Task details —
Could you set down the records below exactly as they are, with no pictures?
** Opening Records shown block **
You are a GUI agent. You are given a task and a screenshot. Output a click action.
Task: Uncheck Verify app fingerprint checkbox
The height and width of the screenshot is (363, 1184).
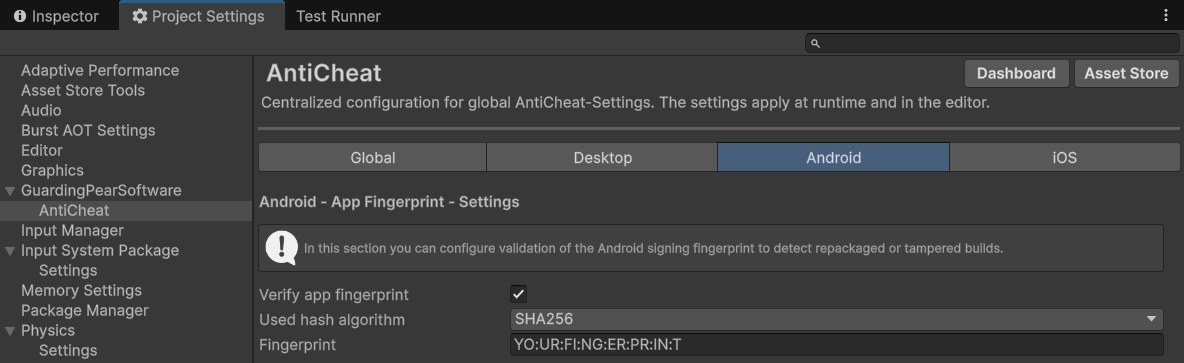519,294
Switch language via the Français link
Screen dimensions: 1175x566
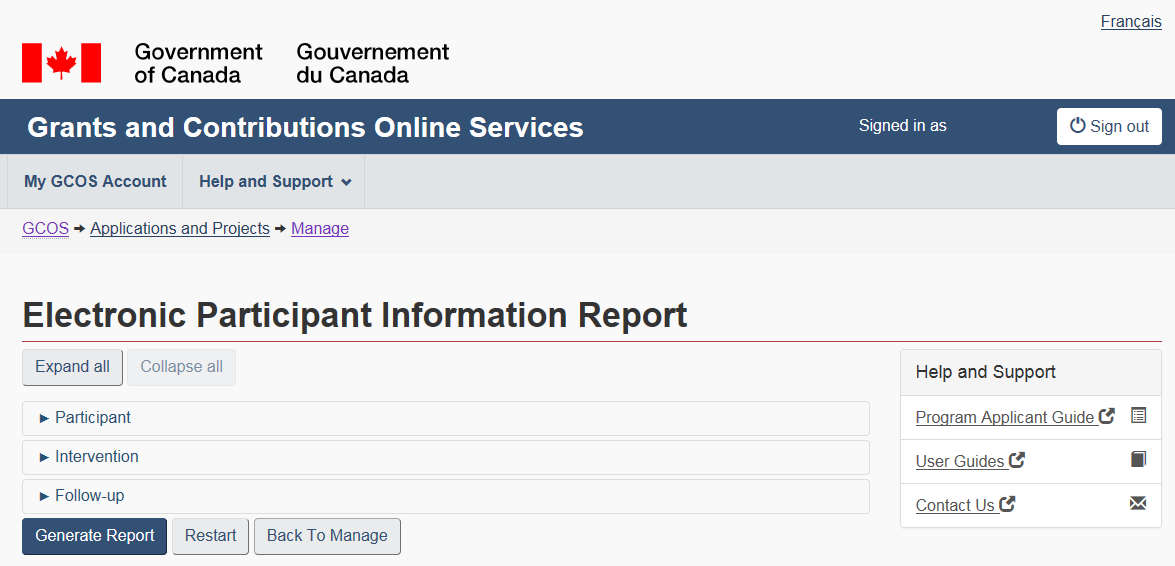(x=1130, y=22)
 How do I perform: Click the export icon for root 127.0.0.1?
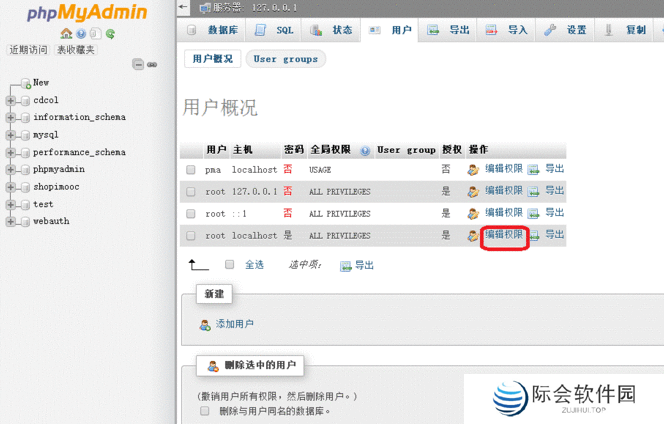pyautogui.click(x=533, y=192)
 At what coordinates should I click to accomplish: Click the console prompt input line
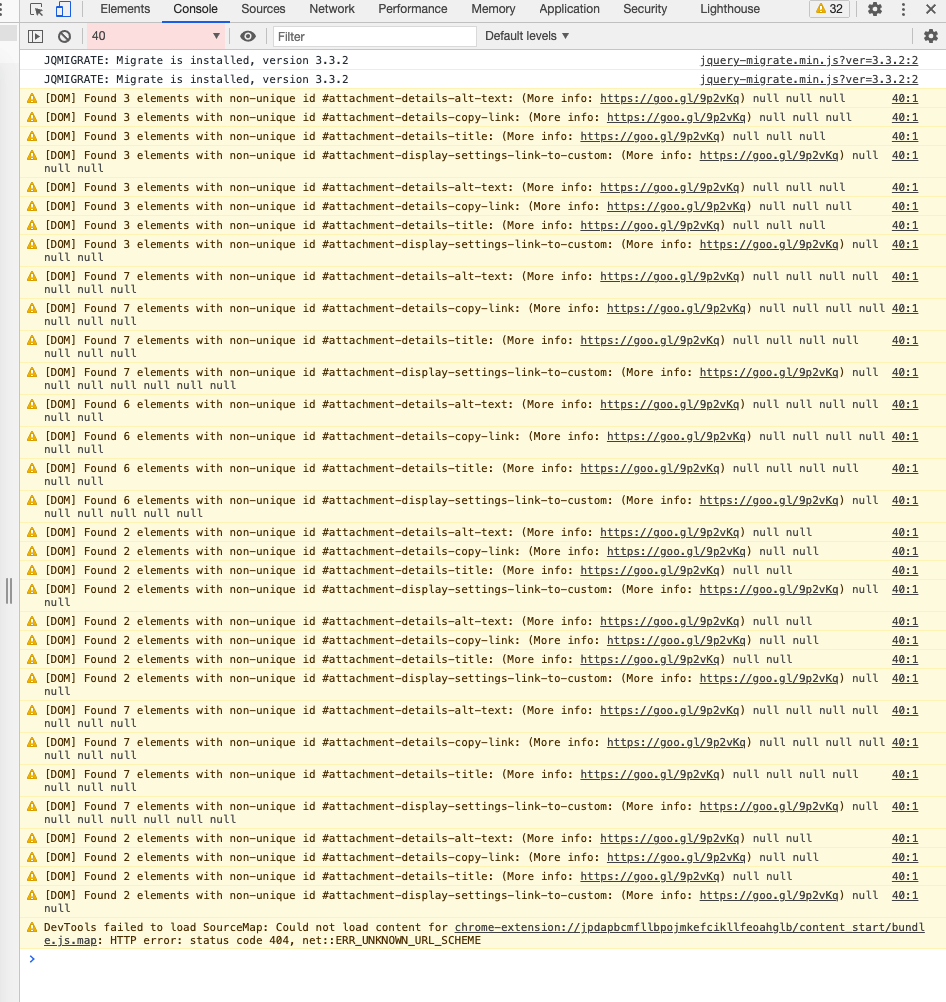(480, 959)
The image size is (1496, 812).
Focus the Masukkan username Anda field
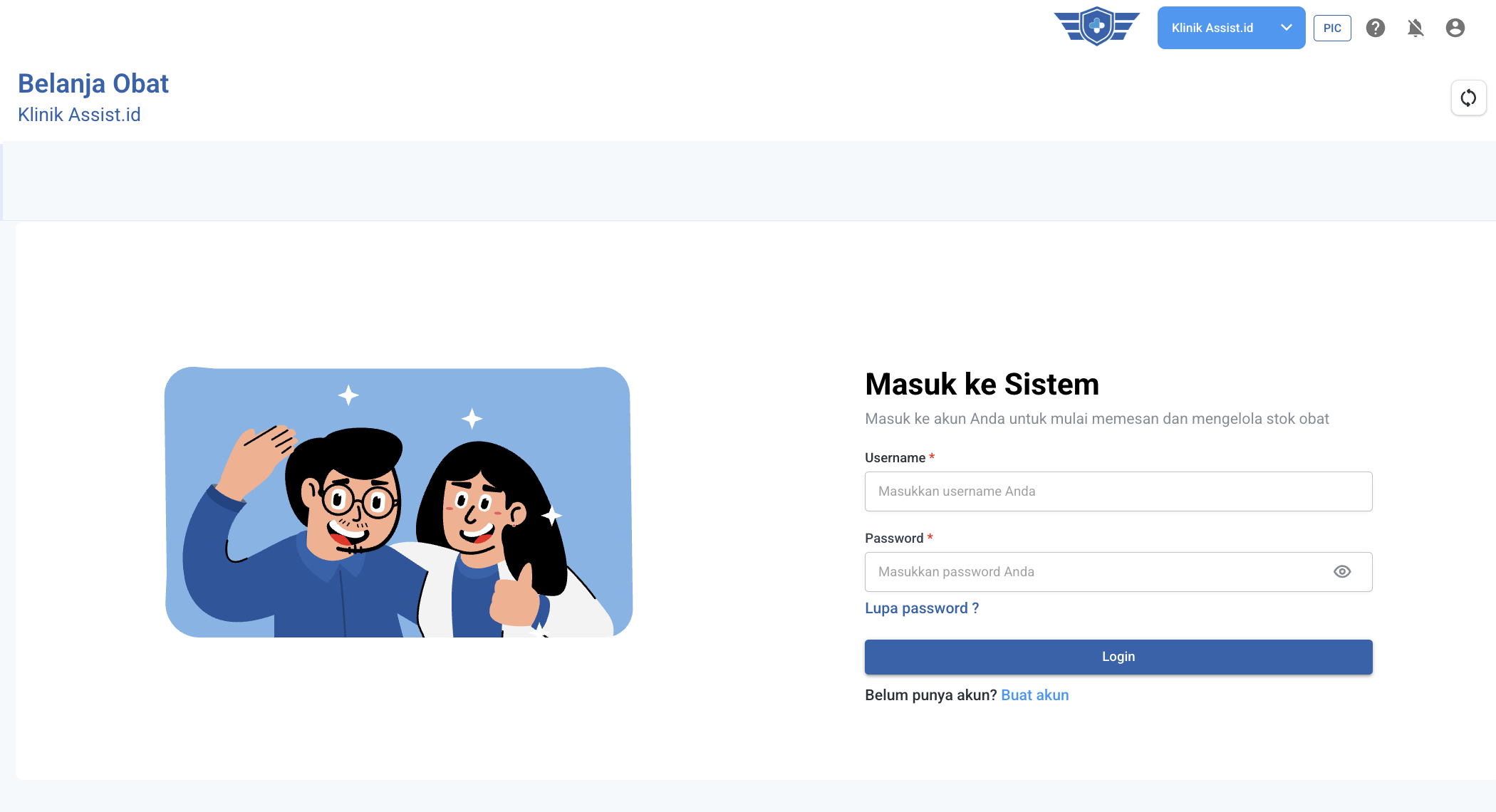tap(1118, 491)
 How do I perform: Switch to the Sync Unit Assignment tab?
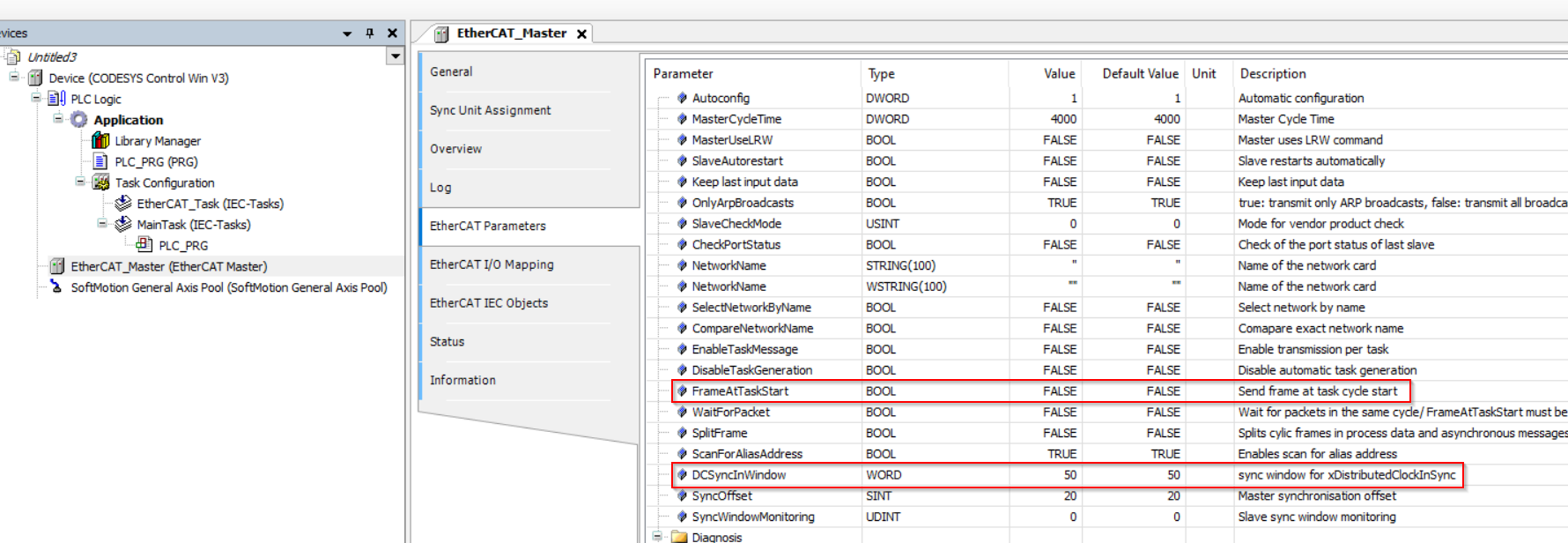tap(490, 110)
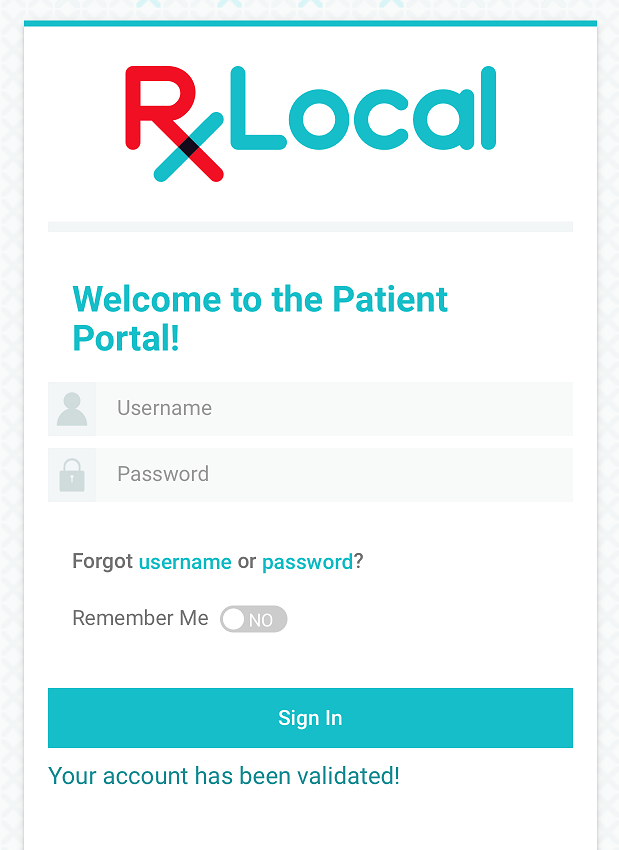Screen dimensions: 619x850
Task: Click the dark crossing of the logo X
Action: 189,147
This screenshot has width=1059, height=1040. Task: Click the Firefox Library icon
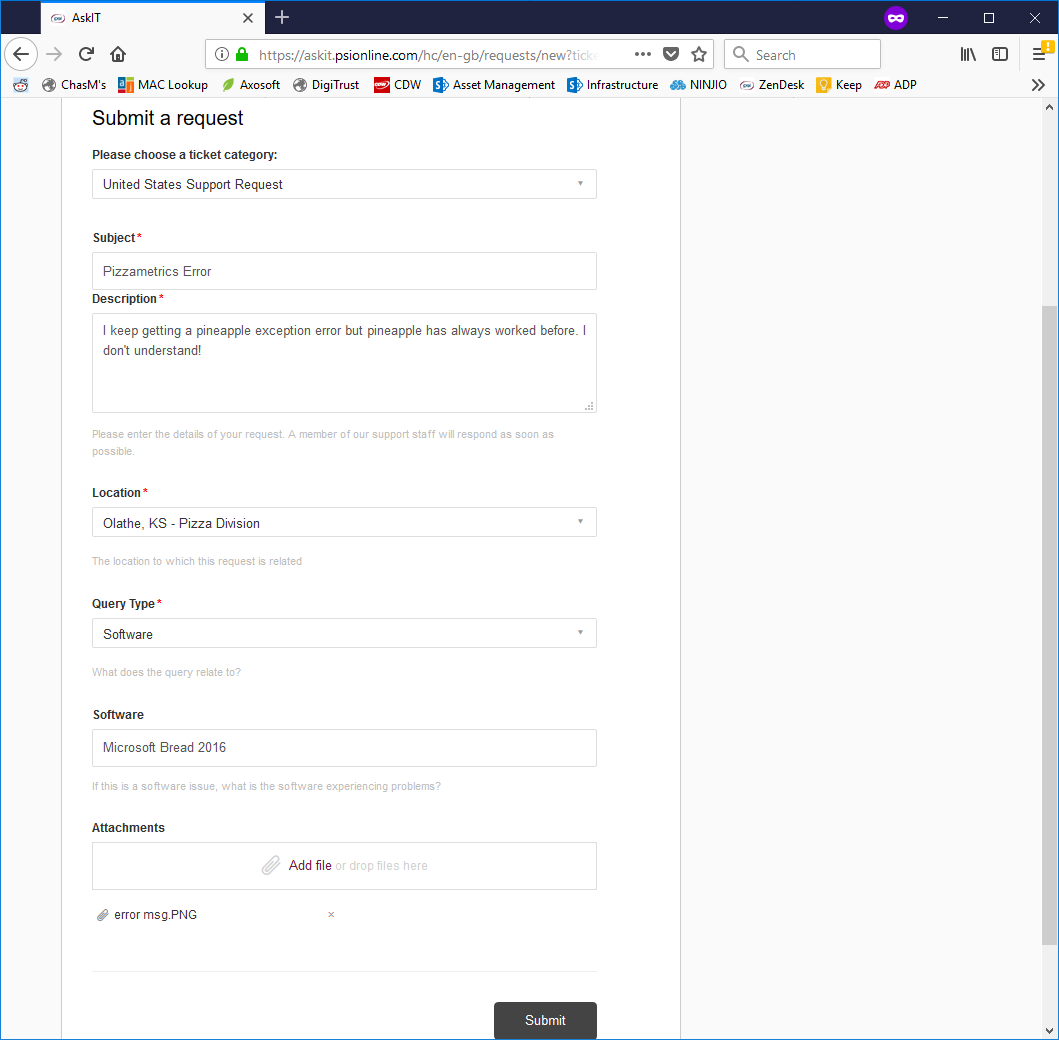967,54
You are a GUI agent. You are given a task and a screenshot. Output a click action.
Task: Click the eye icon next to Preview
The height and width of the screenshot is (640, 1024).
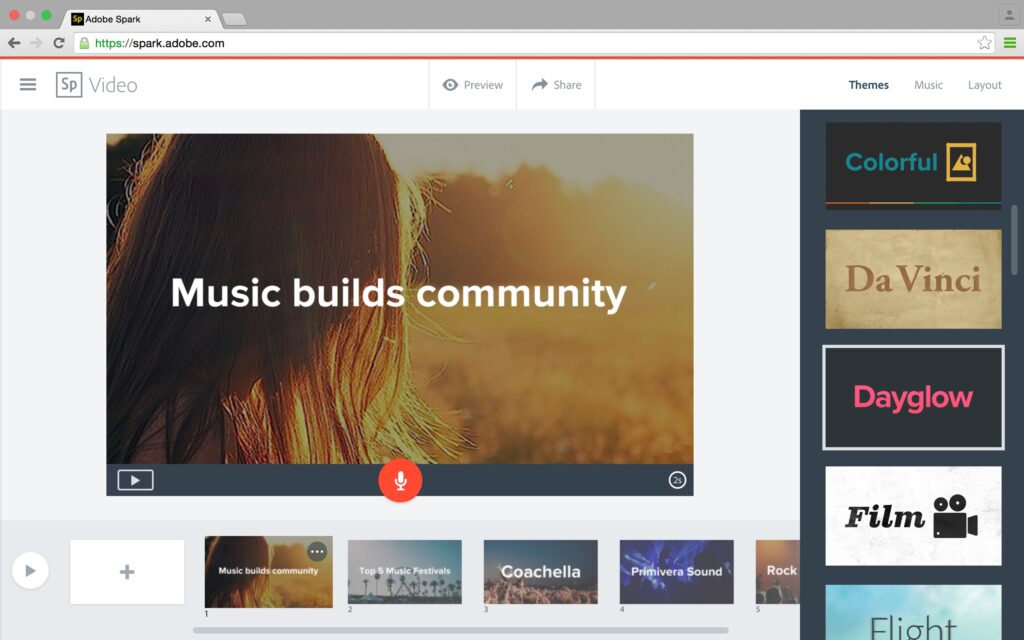(x=451, y=85)
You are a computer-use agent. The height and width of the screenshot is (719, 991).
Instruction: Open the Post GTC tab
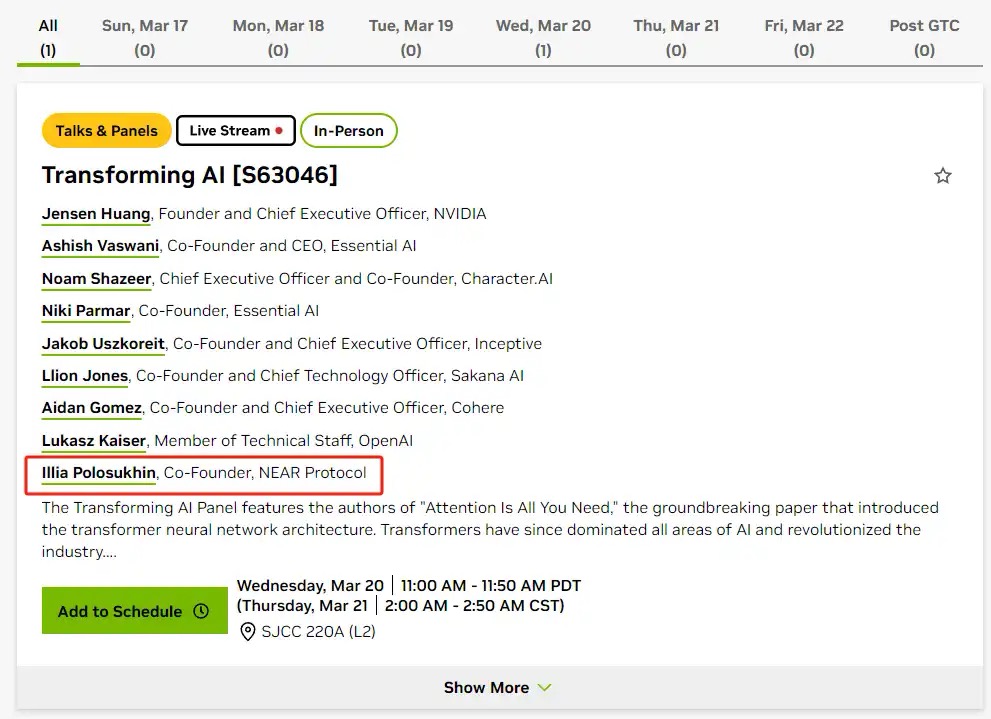[924, 37]
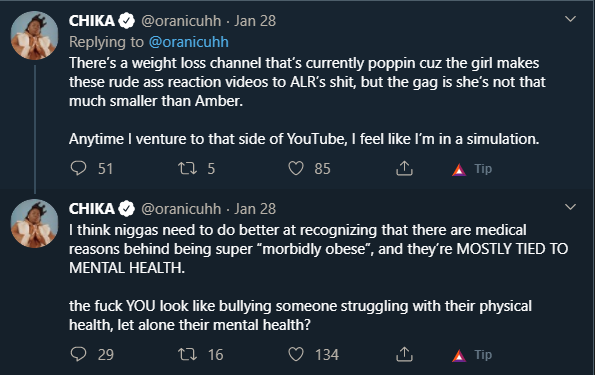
** Closing Records shown block **
Exercise result —
You are a GUI agent. You are given a task and a screenshot. Output a click action.
Task: Uncheck Verify app fingerprint checkbox
The height and width of the screenshot is (363, 1184).
519,294
Switch language via the Français link
Screen dimensions: 1175x566
(x=1130, y=22)
 How do I perform: Click the export icon for root 127.0.0.1?
pyautogui.click(x=533, y=192)
 At what coordinates should I click to accomplish: Click the console prompt input line
(480, 959)
The image size is (1496, 812).
Focus the Masukkan username Anda field
tap(1118, 491)
 How do I perform: Switch to the Sync Unit Assignment tab?
tap(490, 110)
Screen dimensions: 619x850
Task: Click the dark crossing of the logo X
Action: 189,147
This screenshot has width=1059, height=1040. Task: Click the Firefox Library icon
967,54
You are a GUI agent. You are given a task and a screenshot. Output a click action.
Task: Click the eye icon next to Preview
The height and width of the screenshot is (640, 1024).
(x=451, y=85)
You are a computer-use agent. The height and width of the screenshot is (719, 991).
Instruction: Open the Post GTC tab
[924, 37]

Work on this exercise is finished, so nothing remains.